Cosmic rays are charged particles such as protons and atomic nuclei that constantly rain down on Earth's atmosphere. Most come from the Sun and other sources within our galaxy, such as supernova remnants.

But the origins of the highest-energy particles, which travel within a whisker of the speed of light, have been puzzling. A single proton can have as much energy as a tennis ball served at 100 kilometres per hour.

Astronomers found it difficult to explain how particles are accelerated to such enormous speeds.

One possibility was that they are spat out by "active galactic nuclei" (AGNs) – energetic galaxies powered by matter swirling onto a supermassive black hole.

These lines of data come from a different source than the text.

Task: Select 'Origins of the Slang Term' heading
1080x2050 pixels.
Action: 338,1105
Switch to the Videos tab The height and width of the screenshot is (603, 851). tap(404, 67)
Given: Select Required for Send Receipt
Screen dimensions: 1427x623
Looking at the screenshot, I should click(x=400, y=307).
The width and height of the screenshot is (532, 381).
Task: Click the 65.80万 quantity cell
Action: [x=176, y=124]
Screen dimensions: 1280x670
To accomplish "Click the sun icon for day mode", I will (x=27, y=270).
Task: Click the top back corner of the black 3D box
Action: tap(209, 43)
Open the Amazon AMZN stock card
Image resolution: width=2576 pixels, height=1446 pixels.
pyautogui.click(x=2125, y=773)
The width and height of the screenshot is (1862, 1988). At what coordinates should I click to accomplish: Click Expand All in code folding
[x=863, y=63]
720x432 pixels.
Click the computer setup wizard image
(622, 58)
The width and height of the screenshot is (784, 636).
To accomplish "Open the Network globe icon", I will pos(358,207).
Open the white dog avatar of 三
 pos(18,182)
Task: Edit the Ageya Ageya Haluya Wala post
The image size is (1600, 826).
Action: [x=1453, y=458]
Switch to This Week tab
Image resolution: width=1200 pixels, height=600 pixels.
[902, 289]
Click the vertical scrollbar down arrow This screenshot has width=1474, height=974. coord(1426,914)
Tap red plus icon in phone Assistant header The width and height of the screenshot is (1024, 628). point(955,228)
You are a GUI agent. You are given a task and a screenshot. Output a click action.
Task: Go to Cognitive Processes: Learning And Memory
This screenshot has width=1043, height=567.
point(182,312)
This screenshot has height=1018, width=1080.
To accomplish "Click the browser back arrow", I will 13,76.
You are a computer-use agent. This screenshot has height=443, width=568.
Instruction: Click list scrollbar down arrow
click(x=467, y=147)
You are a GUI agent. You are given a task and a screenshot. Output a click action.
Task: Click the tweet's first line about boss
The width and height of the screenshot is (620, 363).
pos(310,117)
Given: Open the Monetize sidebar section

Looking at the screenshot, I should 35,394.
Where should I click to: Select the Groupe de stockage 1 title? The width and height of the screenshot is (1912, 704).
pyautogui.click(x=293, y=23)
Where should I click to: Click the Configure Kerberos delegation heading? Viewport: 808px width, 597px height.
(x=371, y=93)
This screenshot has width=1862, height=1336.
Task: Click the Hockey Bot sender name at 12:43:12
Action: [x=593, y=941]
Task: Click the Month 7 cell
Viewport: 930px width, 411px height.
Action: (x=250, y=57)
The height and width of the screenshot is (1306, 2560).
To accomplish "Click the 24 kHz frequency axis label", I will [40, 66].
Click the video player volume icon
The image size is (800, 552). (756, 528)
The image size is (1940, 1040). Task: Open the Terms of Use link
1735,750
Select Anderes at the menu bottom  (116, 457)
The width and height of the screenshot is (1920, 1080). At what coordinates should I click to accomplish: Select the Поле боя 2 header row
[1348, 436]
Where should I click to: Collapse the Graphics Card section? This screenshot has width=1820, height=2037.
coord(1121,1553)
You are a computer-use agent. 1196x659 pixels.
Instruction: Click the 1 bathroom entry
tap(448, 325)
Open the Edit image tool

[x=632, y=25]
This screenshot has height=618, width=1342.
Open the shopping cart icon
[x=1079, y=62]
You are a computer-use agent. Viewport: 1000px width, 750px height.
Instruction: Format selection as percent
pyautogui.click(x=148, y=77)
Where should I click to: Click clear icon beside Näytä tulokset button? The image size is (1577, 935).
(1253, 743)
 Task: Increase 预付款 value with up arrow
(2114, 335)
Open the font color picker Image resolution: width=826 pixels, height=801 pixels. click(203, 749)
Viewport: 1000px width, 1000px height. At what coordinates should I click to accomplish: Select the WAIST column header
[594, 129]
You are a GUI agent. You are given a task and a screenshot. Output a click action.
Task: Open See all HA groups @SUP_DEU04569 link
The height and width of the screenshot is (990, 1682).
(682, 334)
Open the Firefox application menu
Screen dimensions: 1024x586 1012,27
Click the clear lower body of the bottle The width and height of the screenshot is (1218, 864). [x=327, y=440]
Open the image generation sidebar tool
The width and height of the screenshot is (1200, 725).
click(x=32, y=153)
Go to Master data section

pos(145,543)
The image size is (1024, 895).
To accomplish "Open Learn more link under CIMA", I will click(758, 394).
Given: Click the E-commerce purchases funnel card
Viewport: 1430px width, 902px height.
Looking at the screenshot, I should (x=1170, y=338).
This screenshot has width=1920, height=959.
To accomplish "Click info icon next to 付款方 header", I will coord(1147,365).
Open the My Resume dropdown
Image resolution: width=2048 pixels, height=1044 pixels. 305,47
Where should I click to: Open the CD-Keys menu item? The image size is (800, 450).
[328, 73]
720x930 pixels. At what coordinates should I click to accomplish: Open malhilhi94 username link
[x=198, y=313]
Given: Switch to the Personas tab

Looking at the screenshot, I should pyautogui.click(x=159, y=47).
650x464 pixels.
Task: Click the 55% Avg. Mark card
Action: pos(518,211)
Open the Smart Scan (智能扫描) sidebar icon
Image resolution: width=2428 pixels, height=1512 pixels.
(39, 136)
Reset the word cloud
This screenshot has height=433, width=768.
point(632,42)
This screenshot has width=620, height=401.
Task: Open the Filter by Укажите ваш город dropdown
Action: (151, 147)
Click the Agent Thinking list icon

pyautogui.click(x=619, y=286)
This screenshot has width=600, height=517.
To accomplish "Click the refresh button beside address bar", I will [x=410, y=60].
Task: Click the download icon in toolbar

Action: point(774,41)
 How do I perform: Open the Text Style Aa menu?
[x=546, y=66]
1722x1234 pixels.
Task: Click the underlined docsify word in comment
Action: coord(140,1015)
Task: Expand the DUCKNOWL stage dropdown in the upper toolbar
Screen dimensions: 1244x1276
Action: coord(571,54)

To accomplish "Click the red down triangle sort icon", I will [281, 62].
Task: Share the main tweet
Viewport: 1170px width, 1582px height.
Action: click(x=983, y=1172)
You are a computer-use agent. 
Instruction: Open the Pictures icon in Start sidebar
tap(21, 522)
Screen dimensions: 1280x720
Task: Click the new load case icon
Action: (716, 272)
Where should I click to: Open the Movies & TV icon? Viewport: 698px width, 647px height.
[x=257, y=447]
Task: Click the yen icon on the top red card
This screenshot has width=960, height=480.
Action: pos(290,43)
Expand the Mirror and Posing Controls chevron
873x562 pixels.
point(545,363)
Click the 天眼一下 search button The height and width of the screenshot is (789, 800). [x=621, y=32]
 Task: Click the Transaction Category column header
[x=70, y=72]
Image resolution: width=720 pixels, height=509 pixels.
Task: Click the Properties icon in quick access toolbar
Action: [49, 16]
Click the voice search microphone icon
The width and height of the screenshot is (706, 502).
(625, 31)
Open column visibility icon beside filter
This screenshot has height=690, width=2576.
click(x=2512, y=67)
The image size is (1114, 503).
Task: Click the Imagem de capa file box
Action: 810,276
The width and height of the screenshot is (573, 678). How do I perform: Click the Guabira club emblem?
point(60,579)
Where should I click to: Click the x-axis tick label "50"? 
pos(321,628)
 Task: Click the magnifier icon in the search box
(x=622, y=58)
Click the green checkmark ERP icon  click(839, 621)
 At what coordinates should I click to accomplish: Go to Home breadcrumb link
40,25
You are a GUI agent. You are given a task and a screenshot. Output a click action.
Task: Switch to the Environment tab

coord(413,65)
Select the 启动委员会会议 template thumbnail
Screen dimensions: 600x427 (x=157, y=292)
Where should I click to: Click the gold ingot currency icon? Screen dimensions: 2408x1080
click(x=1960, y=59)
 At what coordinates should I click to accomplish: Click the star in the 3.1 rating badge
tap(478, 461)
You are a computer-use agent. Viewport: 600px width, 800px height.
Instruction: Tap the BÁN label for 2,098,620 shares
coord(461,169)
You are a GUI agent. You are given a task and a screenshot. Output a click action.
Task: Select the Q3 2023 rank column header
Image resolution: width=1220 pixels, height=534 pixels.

This would be feasible if the AGNs lay up to a few hundred million light years away. Theory predicts that energetic cosmic rays from farther afield would lose energy before they reached Earth by interacting with relic radiation from the big bang called the cosmic microwave background.

Giant cosmic ray 'net'

Alternative explanations include gamma-ray bursts, violent explosions that are sometimes thought to signal the collapse of a massive star into a black hole. More bizarrely, the cosmic rays could signal the decay of heavy particles that have been trapped inside weird knots in space-time since the big bang.

Testing any idea has been difficult, however, because the highest-energy cosmic rays are very rare. To catch enough of them to investigate their origins, scientists had to build the largest cosmic-ray catcher in the world – the Pierre Auger Observatory.

The international observatory is an array of 1600 detectors covering 3000 square kilometres of land in Argentina. It began operating in 2004 (watch a video overview of the array).